Alec Mackenzie's Art of Seduction (Mackenzies & McBrides #9)(3)
To Lady Flora’s exasperated sigh, Celia fell to her knees, her striped skirts billowing, to collect the drawings. She heard Lady Flora sigh again, and the two footmen appeared next to Celia, collecting the pages with deft, gloved hands.
The footmen restored the drawings neatly and efficiently to the portfolio and laid the large thing at the end of the table. A maid appeared out of nowhere for the sole purpose of helping Celia to her feet, then vanished.

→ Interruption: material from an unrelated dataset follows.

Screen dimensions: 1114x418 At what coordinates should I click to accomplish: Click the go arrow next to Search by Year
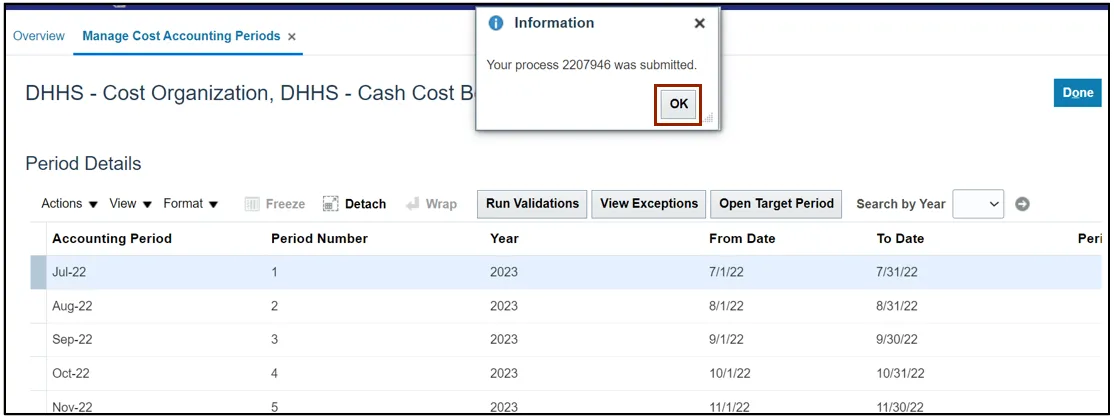coord(1022,204)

“You’re late,” Lady Flora repeated.
The gilded clock on the mantelpiece gently announced it was quarter past eight. “Mother was in a bit of a state this morning,” Celia said quickly as she brushed off her skirts. “There’s an important debate today, you see, and Papa was wavering on what he wanted to say …” Her mother’s opinion on his vacillation had rung through the house.
Celia trailed off under Lady Flora’s glare. Lady Flora obviously had no interest in the Duchess of Crenshaw’s machinations regarding Parliamentary debates, at least not at the moment.
“The drawing master I’ve engaged is celebrated the length and breadth of France,” Lady Flora said coolly. “He is instructing you as a favor to me, and to your mama.”
Celia knew good and well how obligated she was to her mother and Lady Flora. She’d been told so at least seventy-two times a day for the past several weeks, ever since the Disaster. Drawing lessons with a professional artist was only one idea about what to do with the problem of Celia.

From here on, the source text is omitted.